New horizons in tympanic membrane healing
Ali Kouhi, Peter Santa Maria, Kelly Khomtchouk, Anping Xia
Department of Otolaryngology, Head and Neck Surgery, Stanford University,
Stanford.
Chronic suppurative otitis media (CSOM) is a massive global health problem that has seen little progress in its treatment. CSOM is a chronically infected and discharging middle ear affecting approximately 330 million individuals worldwide. CSOM is more than just uncomfortable – it is a scourge in the developing world. It is the most common cause of persistent hearing loss among children in developing countries, causing hearing loss in more than %50 of cases and it is associated with poor language and cognitive development. In third world countries, CSOM accounts for almost 400 per thousand years of life lost and disability adjusted life years of over 600 per thousand.
Eustachian Tube (ET) dysfunction is recognized as predisposing factor for the development of CSOM. Within the field of otolaryngology, ET occlusion can occur with a variety of other genetic and environmental conditions, including mucocilliary status, allergies, and defective immune responses. We are going to present our mice model for Eustachian tube occlusion and chronic suppurative otitis media. We question the clinical predictive value of in vitro antimicrobial susceptibility tests for biofilm susceptibility and determine, for drugs that freely diffuse through the biofilm matrix, these tests are irrelevant to disease outcome in vivo. In contrast, the in vitro evaluation of antibiotic tolerance with planktonic stationary phase P. aeruginosa predicts the failure and recurrence of fluoroquinolone therapy in CSOM. With our novel mouse biofilm model that allows for bacteria tracking in real-time and topical administration of the standard of care, ofloxacin, we show a cohort of non-responders and a cohort resulting in temporary reduction of bacterial burden, highlighting a problem of recurrence and the need for therapeutic outcomes that assess eradication posttherapeutic endpoint. A new preclinical mouse model of long term gram-negative infection displaying the hallmark features of CSOM, chronic infection leading to inhibition of healing in a perforation of the tympanic membrane and purulent discharge in the ear (as assessed by blinded grading) supports the conclusion that persistent bacteria cells are the bottleneck for eradication in drug tolerant recurrent infections.

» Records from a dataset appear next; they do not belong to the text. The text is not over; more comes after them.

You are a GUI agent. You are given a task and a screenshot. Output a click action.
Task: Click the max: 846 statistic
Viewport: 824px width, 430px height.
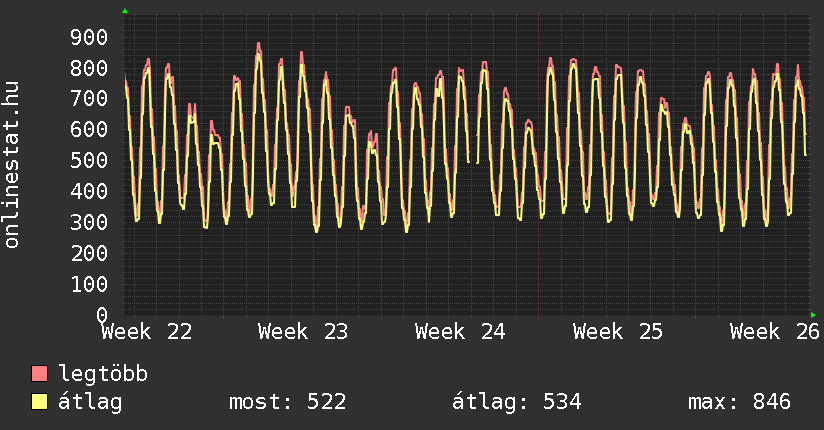pyautogui.click(x=739, y=402)
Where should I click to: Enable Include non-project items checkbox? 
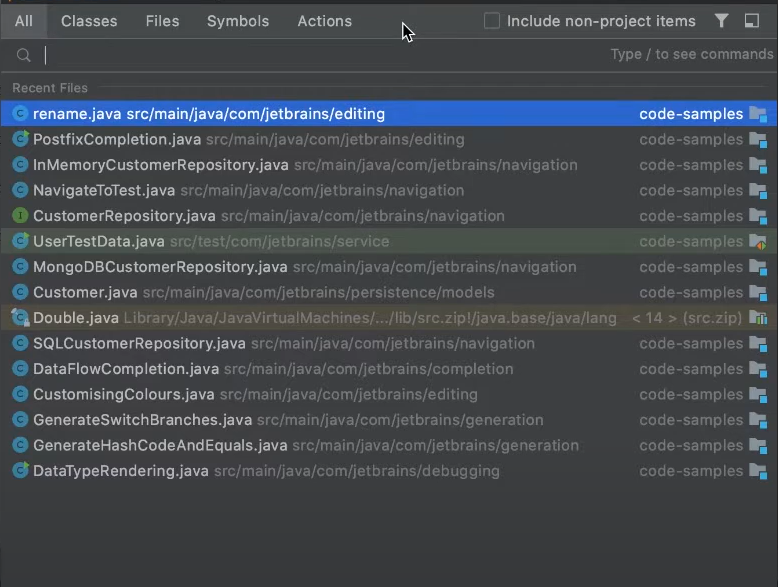pyautogui.click(x=492, y=21)
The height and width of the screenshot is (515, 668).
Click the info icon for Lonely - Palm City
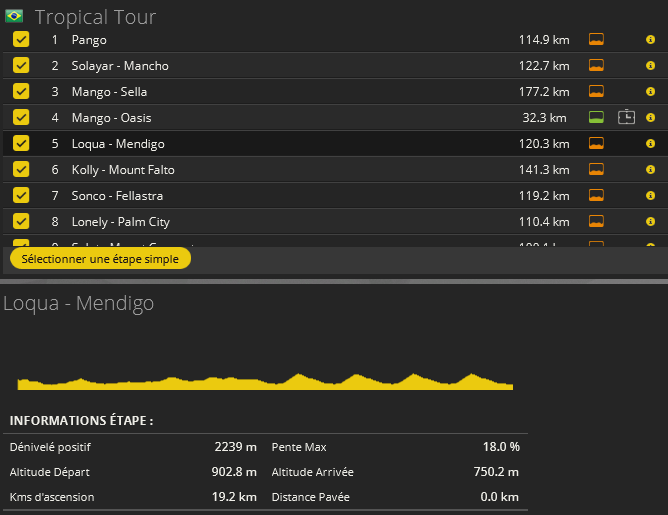pyautogui.click(x=650, y=222)
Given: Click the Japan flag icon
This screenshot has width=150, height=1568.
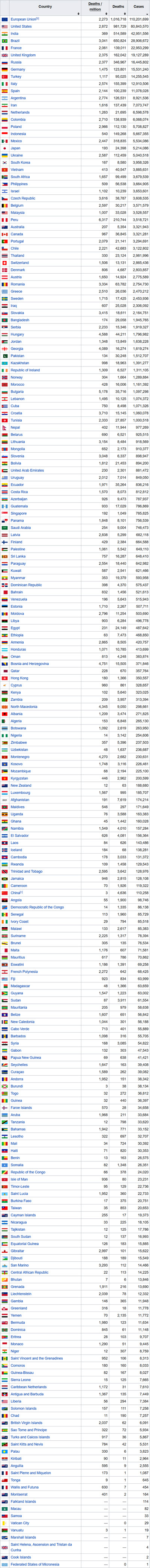Looking at the screenshot, I should tap(4, 148).
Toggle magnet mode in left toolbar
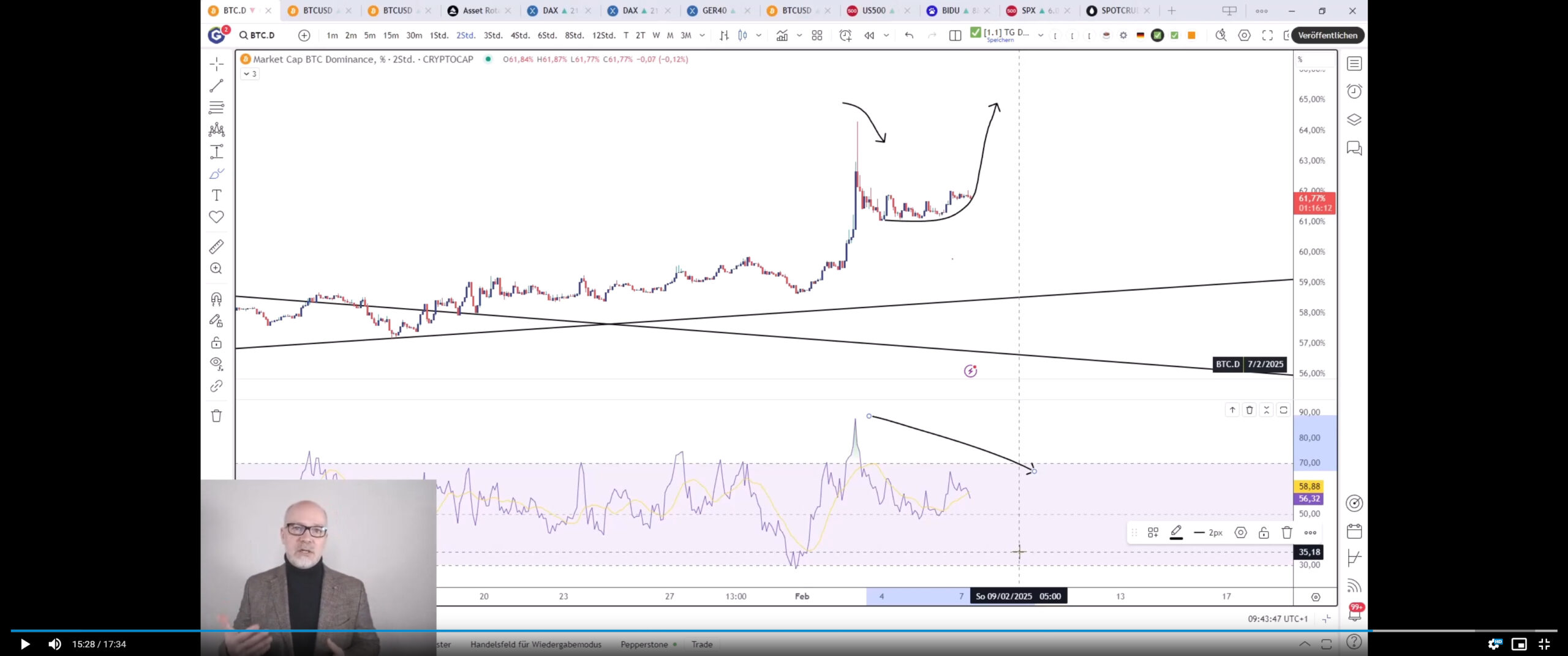This screenshot has width=1568, height=656. coord(216,299)
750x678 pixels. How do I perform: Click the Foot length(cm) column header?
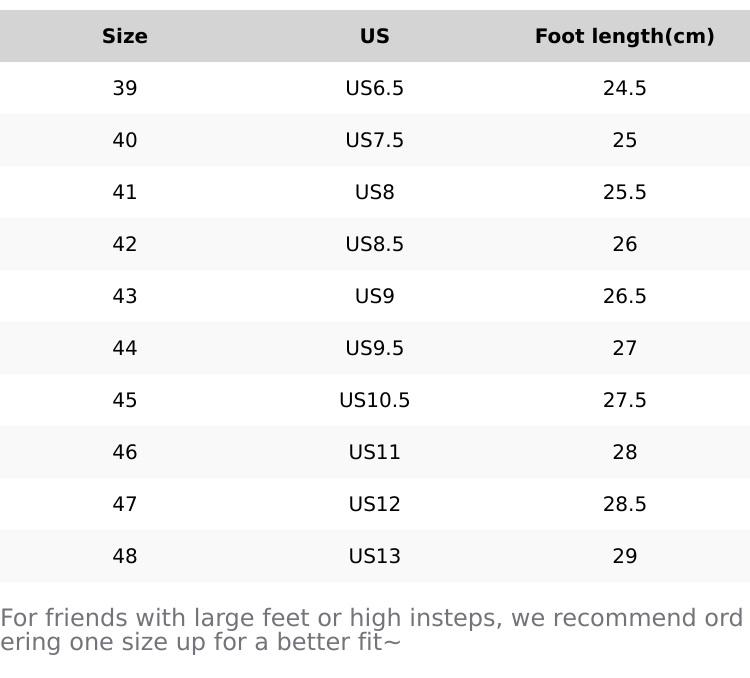click(624, 37)
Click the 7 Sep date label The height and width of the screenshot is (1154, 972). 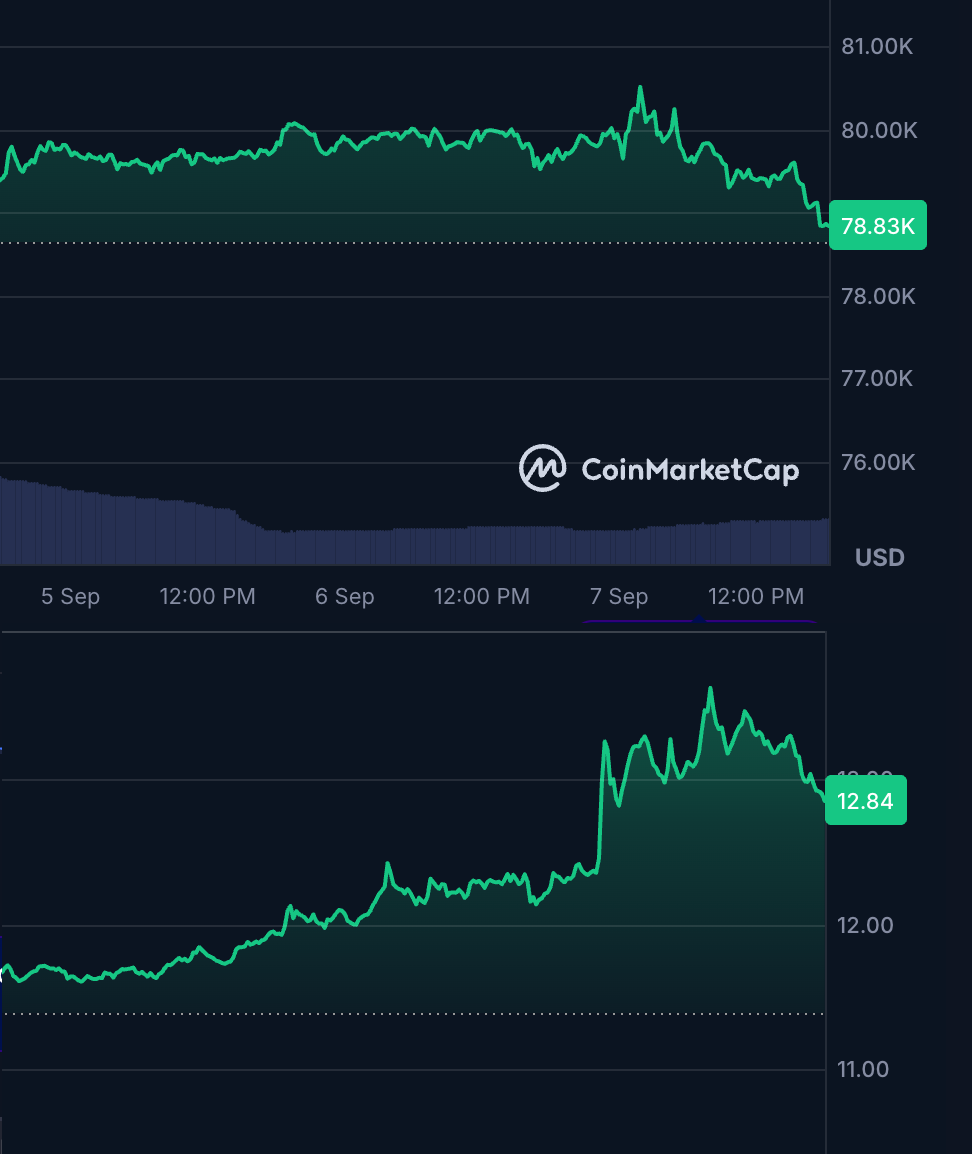(619, 596)
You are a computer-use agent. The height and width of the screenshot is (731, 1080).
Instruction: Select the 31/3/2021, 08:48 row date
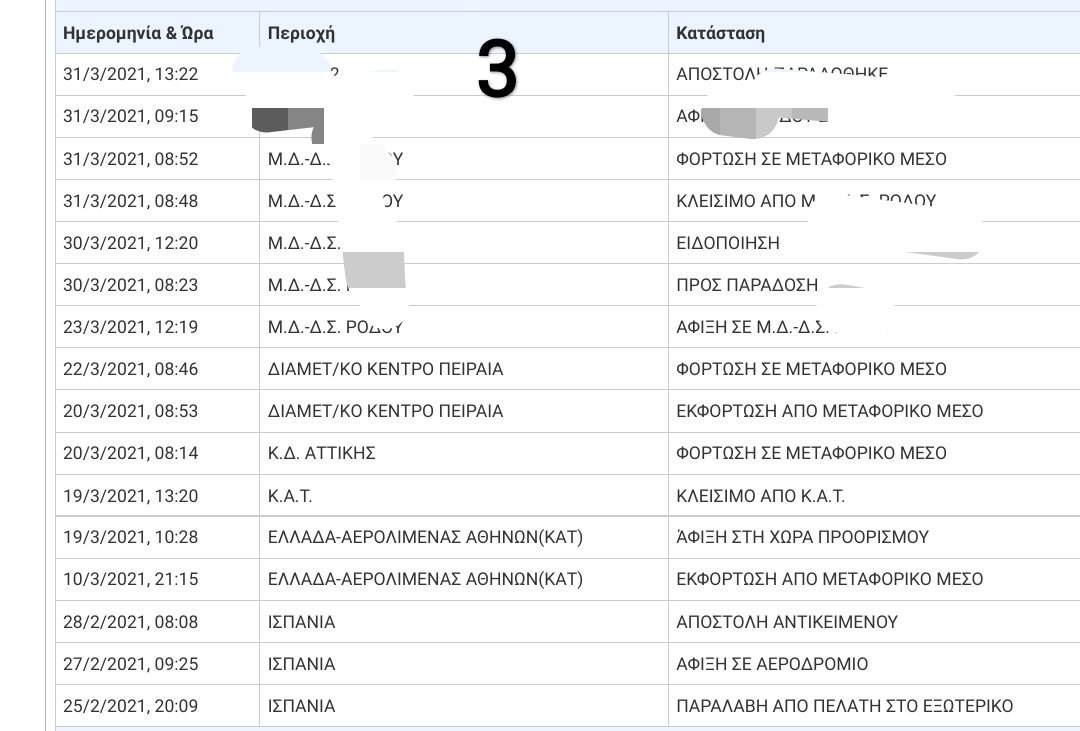pos(130,200)
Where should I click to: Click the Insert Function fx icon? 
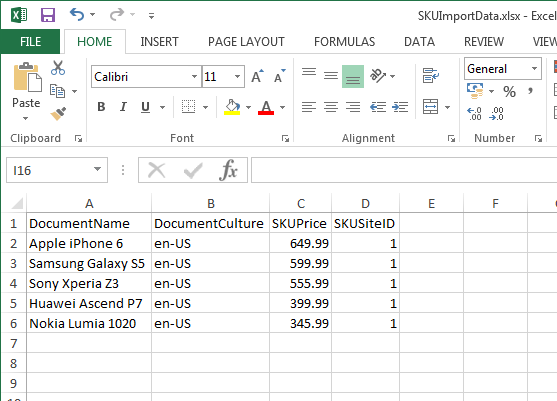pyautogui.click(x=228, y=170)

In the developed world, a non-surgical treatment would reduce the need for a general anesthetic and outpatient admission for treatment. In the developing world, the problem is larger however access to treatment and surgery contributes to a larger prevalence. Here a non-surgical treatment would provide a treatment option in an area of unmet need. Two other growth factor treatments, fibroblast growth factor (FGF) 2 and epidermal growth factor (EGF) have claimed efficacy in the literature. We will review different options of non-surgical treatment for tympanic membrane healing.